Cadeau d’anniversaire à Khalifa Sall
Pour sceller le sort des «rebelles», les gros pontes socialistes ont également fait le déplacement. Abdou Khadre Cissokho, Aminata Mbengue Ndiaye, Assa­ne Masson Diop, Serigne Mbaye Thiam… Au terme de plusieurs heures de huis clos, le couperet tombe en milieu d’après-midi sur les dissidents socialistes.
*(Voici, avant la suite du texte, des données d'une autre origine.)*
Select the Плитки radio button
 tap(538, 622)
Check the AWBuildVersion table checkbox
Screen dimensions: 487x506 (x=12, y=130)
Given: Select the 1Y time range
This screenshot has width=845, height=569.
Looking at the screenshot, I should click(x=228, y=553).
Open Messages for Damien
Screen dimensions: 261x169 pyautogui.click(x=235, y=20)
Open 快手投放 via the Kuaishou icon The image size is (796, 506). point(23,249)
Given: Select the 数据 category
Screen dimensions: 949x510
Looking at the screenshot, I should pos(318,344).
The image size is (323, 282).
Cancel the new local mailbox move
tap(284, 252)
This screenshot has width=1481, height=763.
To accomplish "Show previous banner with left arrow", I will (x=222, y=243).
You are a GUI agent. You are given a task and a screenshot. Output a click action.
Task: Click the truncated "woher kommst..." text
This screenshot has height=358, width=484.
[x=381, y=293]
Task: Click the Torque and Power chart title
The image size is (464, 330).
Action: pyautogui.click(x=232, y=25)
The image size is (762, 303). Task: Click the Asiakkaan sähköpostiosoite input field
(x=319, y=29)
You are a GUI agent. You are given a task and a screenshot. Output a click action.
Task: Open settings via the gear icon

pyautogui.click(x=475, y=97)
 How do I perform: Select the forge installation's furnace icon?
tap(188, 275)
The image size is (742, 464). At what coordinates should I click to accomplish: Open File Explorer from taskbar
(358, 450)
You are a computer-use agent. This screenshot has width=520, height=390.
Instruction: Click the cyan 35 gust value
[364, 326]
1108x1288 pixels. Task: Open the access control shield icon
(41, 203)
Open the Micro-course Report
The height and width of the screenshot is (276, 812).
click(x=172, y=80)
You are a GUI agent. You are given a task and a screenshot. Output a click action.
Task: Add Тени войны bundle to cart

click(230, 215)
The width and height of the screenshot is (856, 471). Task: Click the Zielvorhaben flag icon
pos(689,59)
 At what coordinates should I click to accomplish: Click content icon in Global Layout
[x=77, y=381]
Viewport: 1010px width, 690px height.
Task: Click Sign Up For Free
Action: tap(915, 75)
A sa sortie, Ousmane Tanor Dieng, véritable star du jour, pose avec des militants, car la suite de la journée donne les raisons de sa mine radieuse. «Le Bureau politique décide d’exclure purement et simplement de ses rangs les camarades dont les noms vont vous être cités pour actes de violence graves, indiscipline caractérisée, refus systématique de respecter les règles de démocratie interne ainsi que les décisions et orientations majeures des instances régulières, activités politiques parallèles, actes de défiance, constitution d’organisations à caractère politique poursuivant les mêmes objectifs que le Parti socialiste, atteinte à l’image du parti, de ses instances dirigeantes et de ses intérêts stratégiques», tonne Me Moussa Bocar Thiam, porte-parole adjoint du Ps. De son côté, Abdoulaye Wilane renchérit qu’«aucun membre du Bureau politique ne s’est ni opposé ni abstenu de l’exclusion de ces camarades».

Menace de traduction en justice
En filigrane, Ousmane Tanor Dieng qui fête l’anniversaire de ses 71 ans aujourd’hui semble avoir fait un cadeau anticipé à son cadet-maire de Dakar qui célébrait ses 62 ans hier depuis la prison de Rebeuss. Avec cette décision, le Ps réaffirme son «ancrage» dans la coalition Benno bokk yaakaar, mais «tout en préservant (ses) intérêts majeurs», nuance Ousmane Faye, membre du Bp. Le 16 décembre dernier à Kaolack, les partisans de Khalifa Sall ont, avec «265 membres» du comité central, lancé la campagne de vente des cartes du Ps des valeurs qu’ils revendiquent. En riposte, Abdoulaye Wilane a dévoilé un spécimen de la «vraie» carte du Ps dont le prix est fixé à 500 francs Cfa et qui sera mis en vente à partir de janvier. Mais à l’endroit des exclus, Moussa Bocar Thiam avertit : «Le Bureau politique, en définitive, se réserve dès à présent le droit d’ester en justice contre tout usage sans autorisation des couleurs et symboles du Parti socialiste ou contre toute autre action à son nom.»